Ces projets de lois répondent de plus aux besoins d'une définition précise de l'organisation du trafic qui permettent la croissance économique du centre-ville. Il n'est satisfaisant pour personne de constater le développement d'un tourisme des achats à Aubonne, Chavannes, Etoy et en France voisine au détriment du centre-ville. Monsieur Saurer, vous me direz quel est le bilan écologique de ce manque de vision globale dans l'organisation de la circulation. L'évolution de notre économie sera encore, et plus que jamais, fonction de l'augmentation de cette mobilité sur notre territoire, car on ne modifie pas par la contrainte les habitudes d'achats. Les clients vont de plus en plus loin pour effectuer leurs achats importants. Encourager ces nouvelles habitudes de consommation serait -- je le répète encore une fois -- suicidaire au plan économique, et contreproductif au plan écologique, ce qui devrait interpeller le parti écologiste genevois.

Pour terminer, je donnerai les mots incontournables de l'organisation consensuelle du trafic que nous devrions arriver à mettre en place:

1. Complémentarité. Nous sommes tous d'accord, nous l'avons dit dans plusieurs de nos débats.

2. Concertation. Nous sommes tous d'accord, nous l'avons dit dans plusieurs de nos débats.

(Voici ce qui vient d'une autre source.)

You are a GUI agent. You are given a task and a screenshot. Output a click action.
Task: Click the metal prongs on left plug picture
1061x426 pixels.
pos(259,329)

3. Impact économique sur lequel on ne peut pas faire l'impasse.

Cette philosophie est celle de cette loi qui vous est présentée aujourd'hui. J'espère qu'elle sera en mesure de vous satisfaire, et il est bien entendu que les débats de la commission devront porter sur les aménagements nécessaires pour la rendre acceptable par une large majorité. C'est pour toutes ces raisons que je vous demande de renvoyer ce projet à la commission des transports, commission dans laquelle nous pourrons travailler sérieusement sur ce projet de loi qui est dense et agressif -- j'en conviens -- mais que vous vous donnerez la peine d'adoucir et d'édulcorer, j'en suis certain!

Mme Maria Roth-Bernasconi (S). Réglementer le trafic privé: quelle drôle d'idée venant de parlementaires qui sont membres de partis qui prônent à tout moment la déréglementation! Où est ici la cohérence des idées? Le projet de loi a pour but d'assurer un équilibre entre les divers modes de transport, mais quand nous lisons les articles un par un, nous constatons que l'on ne parle plus que de la voiture privée.

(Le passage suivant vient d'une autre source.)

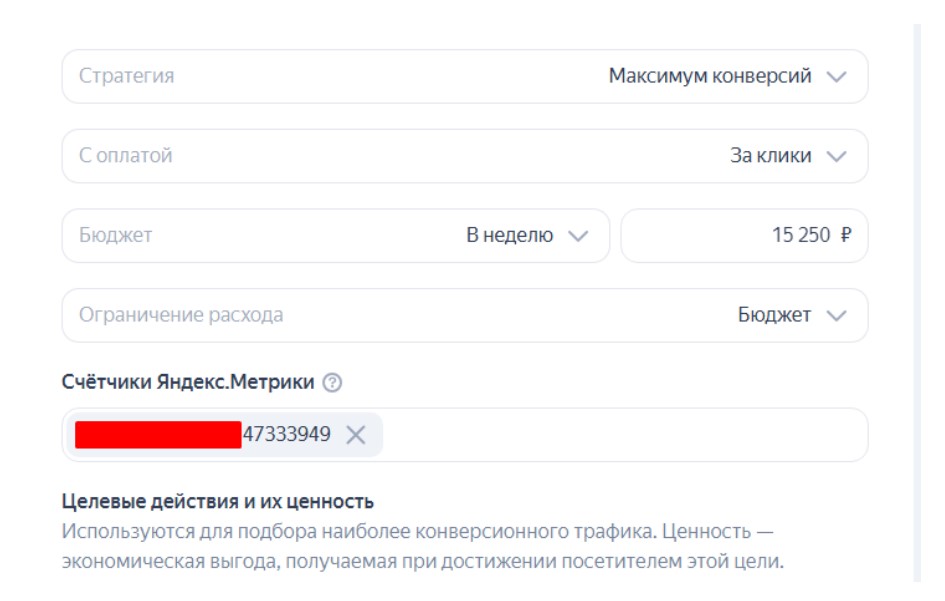Open the Стратегия dropdown
This screenshot has width=945, height=601.
464,77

Tout en sachant que l'utilisation de la trottinette n'est pas permise à Genève, je rappelle qu'il y a d'autres moyens de se mouvoir sur la route. Si l'on veut avoir une vue d'ensemble sur les problèmes de la circulation, il faut donc inclure dans un concept de circulation les deux-roues, les transports publics et les déplacements à pied, piétons que nous sommes tous et toutes. Avec ce projet de loi, la mention de la protection de l'environnement nous semble ne jouer qu'un rôle décoratif, car toutes les mesures préconisées vont à l'encontre de l'écologie. Personne ici n'oserait contester que l'utilisation de la voiture a des effets néfastes sur l'environnement.

Nous ne pouvons néanmoins envisager de vivre sans automobile. Mais en prônant une politique favorisant uniquement le trafic privé tout en laissant de côté les transports en commun et les moyens de transports non polluants, on ne contribue en rien à une meilleure protection de l'environnement. Vous proposez même d'abolir l'institution des études d'impact nécessaires à l'édification de garages collectifs.

Une voix. C'est faux!

Mme Maria Roth-Bernasconi. Or ces exigences ont été posées justement pour prévenir une trop grande charge pour l'environnement. Il est illusoire de croire que nous pouvons réduire la pollution sans diminuer le trafic automobile, et nous savons que l'intervention sur le trafic individuel est possible si l'on modifie la disponibilité du parcage. Les gens renoncent à leur voiture s'ils ne savent pas où la mettre. Par ailleurs, les études d'impact nous sont imposées par la législation fédérale. Donc, s'il vous plaît, Mesdames et Messieurs les députés de l'Entente, soyez francs et ne mentionnez pas la protection de l'environnement comme alibi!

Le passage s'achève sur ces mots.